Conheça os benefícios da dança
MANTER A FORMA O fisioterapeuta explica que, pela gama de estilos, quem optar pela dança como maneira de se manter em forma, deve pesquisar sobre qual deles melhor se encaixa no perfil pessoal, respeitando, principalmente, os limites individuais.

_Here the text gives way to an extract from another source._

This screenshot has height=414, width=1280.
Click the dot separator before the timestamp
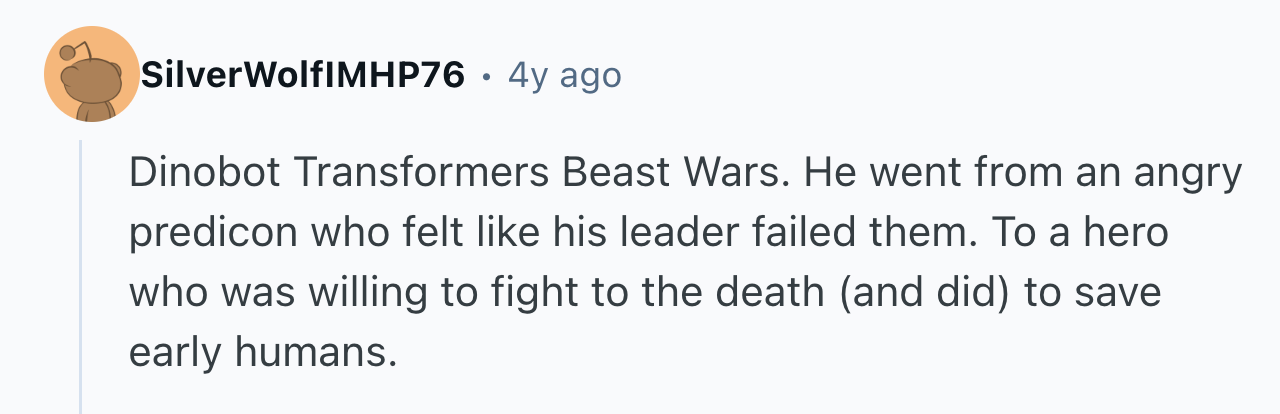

“Pessoas com idades diferentes apresentam organismos diferentes e mecanismos fisiológicos diferentes. Respeitada as condições físicas, clínicas e funcionais para cada indivíduo, a dança pode ser sim, ferramenta tanto terapêutica quanto lúdica. Pode ser uma boa opção de atividade física, levando-se em conta esses limites individuais. Nosso estudo foi feito com um grupo específico, mas, na conclusão da pesquisa, ressaltamos a importância de que mais estudos relativos ao tema sejam realizados com rigor metodológico para que a dança possa ser colocada como boa opção para indivíduos normais, com hipertensão, com depressão...”, acrescenta Conceição.
Também para homens
“Um homem que dança, vai ser um homem mais harmonizado, mais gentil, mais educado, menos troglodita. E isso incomoda”, afirma Suely Machado. Infelizmente, o mundo da dança ainda convive com preconceito. E essa barreira afasta muitos homens de aproveitarem todos os benefícios da atividade, mesmo no momento de prazer. A coreógrafa explica que, em localidades em que os ritmos populares e folclóricos ainda são marcantes, a presença masculina é maior, como no Sul e Nordeste do país. Movimentos urbanos, como o funk, soul e até o passinho, também ajudam a quebrar essas limitações impostas pela nossa cultura machista. “Toda mulher gosta de um homem que sabe dançar. Porque o homem não pode aprender a ter consciência do próprio corpo? Isso é ridículo. Quantas vezes já dei oficinas em fábricas, para trabalhadores da indústria desenvolverem essa consciência corporal para não se machucarem. É impressionante que, ainda hoje, um pai tenha medo de colocar um filho numa escola de dança, porque acha que ele vai virar gay. É muito triste pensar que ainda existe isso”, acrescenta.